Даже тогда я уже понимала, что являюсь для него окном в мир, который для него закрыт. Это давало мне смысл в жизни, наполняя меня ощущением собственной ценности, несравнимой больше ни с чем в моей жизни. Никто не любил меня так, как он. Я понимала, сколько для него значу… как я для него важна. Я была для него жизнью, которую он не мог прожить сам. Я была для него целым миром.

– Я знаю, папа, что ты меня любишь, – мягко сказала я. – И мне важно, что я нужна тебе. Ты позволяешь мне осознать мою ценность. Но тебе никогда не хотелось дать мне что-то взамен? Предпочесть мое счастье – своему? Когда мама умерла, мне было всего восемнадцать, и мне пришлось занять ее место, чтобы подбадривать тебя, чтобы мотивировать тебя к жизни. В то время это легло на меня громадной ответственностью, и, не буду врать – это продолжается до сих пор. Мне тридцать лет, и я никогда не могла построить ни с кем долгих отношений, потому что все мое существование вращалось вокруг тебя. Я должны была быть уверенной, что с тобой все в порядке, ты не сдашься и не умрешь. Мама так старалась добиться этого, наполняя счастьем каждый твой день, но я только сейчас поняла, откуда у нее появились все ее страхи. – Мне было очень тяжело говорить это отцу, мой голос дрожал. – Потому что это ты сказал ей, что умрешь, если она бросит тебя.

Его голос прозвучал тихо, побежденно.

– Откуда ты это узнала?

Все встало на свои места.

– Я встретила в Италии человека по имени Франческо. Он был шофером Антона и его близким другом. И он был маминым другом тоже, он отвез ее в больницу в Монтепульчано, когда тебя увезли на «Скорой». – Я замолчала. – Пожалуйста, скажи мне правду, папа. Ты бы действительно сдался? Или же ты просто пытался таким способом сыграть на мамином чувстве вины, чтобы она осталась с тобой?

Он тяжело сглотнул и ничего не ответил.

– Мама думала, ты вообще не хочешь иметь детей, а потом у тебя оказался ребенок, который даже не был твоим. Папа, поговори со мной. Скажи, что тебе нужна была не только наша забота. Или что ты не пытался наказать маму или Антона, удерживая меня вдали от него.

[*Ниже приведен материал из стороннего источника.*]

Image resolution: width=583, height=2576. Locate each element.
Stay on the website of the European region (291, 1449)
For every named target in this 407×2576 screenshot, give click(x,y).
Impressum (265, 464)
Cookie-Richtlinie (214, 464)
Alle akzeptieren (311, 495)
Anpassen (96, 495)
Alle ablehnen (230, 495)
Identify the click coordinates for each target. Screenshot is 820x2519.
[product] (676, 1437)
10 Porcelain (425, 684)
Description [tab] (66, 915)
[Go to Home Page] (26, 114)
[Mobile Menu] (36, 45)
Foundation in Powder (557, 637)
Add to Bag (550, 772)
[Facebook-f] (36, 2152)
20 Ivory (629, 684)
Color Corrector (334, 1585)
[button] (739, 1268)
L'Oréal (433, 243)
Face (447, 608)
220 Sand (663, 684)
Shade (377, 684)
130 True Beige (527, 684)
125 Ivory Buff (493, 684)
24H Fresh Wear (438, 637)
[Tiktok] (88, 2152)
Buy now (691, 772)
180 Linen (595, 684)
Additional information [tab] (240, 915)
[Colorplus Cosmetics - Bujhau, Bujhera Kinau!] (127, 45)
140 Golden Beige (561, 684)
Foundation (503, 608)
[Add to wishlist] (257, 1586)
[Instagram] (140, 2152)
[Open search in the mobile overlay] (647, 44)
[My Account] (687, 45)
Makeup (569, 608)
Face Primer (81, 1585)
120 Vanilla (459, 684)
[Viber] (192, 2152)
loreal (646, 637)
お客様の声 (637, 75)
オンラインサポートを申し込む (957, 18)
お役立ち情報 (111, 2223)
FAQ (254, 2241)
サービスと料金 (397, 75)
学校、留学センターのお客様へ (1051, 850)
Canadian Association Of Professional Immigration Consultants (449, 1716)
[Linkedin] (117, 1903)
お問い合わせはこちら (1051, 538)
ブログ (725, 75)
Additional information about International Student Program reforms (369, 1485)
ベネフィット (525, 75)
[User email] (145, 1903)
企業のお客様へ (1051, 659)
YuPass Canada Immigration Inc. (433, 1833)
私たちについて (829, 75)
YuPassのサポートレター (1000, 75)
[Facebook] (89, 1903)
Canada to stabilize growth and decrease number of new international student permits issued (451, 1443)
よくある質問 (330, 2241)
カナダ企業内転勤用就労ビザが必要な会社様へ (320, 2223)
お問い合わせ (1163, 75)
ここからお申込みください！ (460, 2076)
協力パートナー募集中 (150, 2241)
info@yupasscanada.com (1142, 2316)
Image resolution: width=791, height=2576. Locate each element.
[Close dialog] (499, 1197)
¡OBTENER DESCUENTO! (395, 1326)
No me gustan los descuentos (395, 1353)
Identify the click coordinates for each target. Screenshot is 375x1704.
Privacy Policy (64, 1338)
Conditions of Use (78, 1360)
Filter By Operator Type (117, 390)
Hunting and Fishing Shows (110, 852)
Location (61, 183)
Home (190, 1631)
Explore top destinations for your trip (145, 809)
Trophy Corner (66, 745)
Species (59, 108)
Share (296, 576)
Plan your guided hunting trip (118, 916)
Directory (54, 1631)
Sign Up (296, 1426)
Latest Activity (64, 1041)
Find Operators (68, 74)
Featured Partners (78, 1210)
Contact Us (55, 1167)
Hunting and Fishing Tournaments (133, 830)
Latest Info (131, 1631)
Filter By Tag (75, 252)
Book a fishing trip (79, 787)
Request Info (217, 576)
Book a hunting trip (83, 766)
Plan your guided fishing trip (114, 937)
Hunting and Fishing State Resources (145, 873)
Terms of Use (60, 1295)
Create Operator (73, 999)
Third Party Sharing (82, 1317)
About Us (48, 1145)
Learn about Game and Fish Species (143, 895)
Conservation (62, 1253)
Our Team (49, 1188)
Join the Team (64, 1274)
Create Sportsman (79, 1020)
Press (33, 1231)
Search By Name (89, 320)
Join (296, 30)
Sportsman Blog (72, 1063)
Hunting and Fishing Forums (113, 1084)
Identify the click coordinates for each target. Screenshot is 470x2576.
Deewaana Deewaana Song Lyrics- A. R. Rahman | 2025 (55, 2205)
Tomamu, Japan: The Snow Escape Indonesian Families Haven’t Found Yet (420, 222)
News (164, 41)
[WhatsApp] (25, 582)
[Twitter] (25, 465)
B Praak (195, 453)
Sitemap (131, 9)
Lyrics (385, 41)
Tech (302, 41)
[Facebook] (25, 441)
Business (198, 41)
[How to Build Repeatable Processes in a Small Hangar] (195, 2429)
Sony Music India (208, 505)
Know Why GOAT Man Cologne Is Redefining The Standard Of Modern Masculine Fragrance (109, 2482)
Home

– Я любил ее, – снова сказал папа. – Но она не любила меня. Или любила, но не так, как любила его. Меня она так никогда не любила. И были дни, когда я просто ненавидел ее за это и обвинял в том, что случилось со мной. Поехать в Тоскану с самого начала было ее идеей, и если бы она не завела там этот роман… Если бы не ускользнула из дома и не побежала той ночью на виллу…

Он замолчал и крепко зажмурился.

– То, что со мной произошло, – ее вина. И были дни, когда я жалел, что вообще ее встретил.

Видя, что в нем до сих пор кипит злость, я села и подождала, чтобы он взял себя в руки и продолжил.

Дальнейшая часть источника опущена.